*YOUR GOAL*:
Repeat exactly the lines below that lie between the line with "Exterior / Aero (314, 556)" and the line with "Mappa del Sito Contenuti (215, 2560)", counting both of those lines as part of the answer.

*Stored data*:
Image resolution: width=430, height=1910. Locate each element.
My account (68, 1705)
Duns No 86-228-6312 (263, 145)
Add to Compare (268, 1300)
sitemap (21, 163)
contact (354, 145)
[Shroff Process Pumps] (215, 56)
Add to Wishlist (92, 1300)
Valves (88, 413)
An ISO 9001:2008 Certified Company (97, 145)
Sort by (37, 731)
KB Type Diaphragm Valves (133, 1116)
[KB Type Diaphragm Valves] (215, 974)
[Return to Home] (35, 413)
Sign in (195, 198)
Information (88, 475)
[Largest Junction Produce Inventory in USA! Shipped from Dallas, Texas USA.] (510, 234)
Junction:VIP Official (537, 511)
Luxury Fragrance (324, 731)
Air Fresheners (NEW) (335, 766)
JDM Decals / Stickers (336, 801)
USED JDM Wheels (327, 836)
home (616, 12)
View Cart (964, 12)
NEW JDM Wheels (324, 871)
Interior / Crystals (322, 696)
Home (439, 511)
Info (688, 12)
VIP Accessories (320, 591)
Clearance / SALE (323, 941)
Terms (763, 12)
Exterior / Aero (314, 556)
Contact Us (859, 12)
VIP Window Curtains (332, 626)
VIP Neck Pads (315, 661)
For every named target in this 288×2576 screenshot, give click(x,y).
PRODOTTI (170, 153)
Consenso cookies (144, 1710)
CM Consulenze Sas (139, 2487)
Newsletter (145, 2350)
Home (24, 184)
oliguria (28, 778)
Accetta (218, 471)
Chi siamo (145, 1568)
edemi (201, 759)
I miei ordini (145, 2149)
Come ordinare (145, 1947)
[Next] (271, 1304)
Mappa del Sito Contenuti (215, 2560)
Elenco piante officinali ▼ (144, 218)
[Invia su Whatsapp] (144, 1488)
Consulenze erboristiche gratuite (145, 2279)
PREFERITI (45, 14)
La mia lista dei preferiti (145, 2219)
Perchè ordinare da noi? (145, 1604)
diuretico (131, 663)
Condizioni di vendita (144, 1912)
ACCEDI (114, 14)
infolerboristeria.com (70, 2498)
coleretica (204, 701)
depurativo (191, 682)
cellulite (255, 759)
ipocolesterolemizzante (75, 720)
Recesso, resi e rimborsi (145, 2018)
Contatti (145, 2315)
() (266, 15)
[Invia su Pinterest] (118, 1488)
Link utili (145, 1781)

*ANSWER SPACE*:
Exterior / Aero (314, 556)
Contact Us (859, 12)
VIP Window Curtains (332, 626)
VIP Neck Pads (315, 661)
For every named target in this 288×2576 screenshot, give click(x,y).
PRODOTTI (170, 153)
Consenso cookies (144, 1710)
CM Consulenze Sas (139, 2487)
Newsletter (145, 2350)
Home (24, 184)
oliguria (28, 778)
Accetta (218, 471)
Chi siamo (145, 1568)
edemi (201, 759)
I miei ordini (145, 2149)
Come ordinare (145, 1947)
[Next] (271, 1304)
Mappa del Sito Contenuti (215, 2560)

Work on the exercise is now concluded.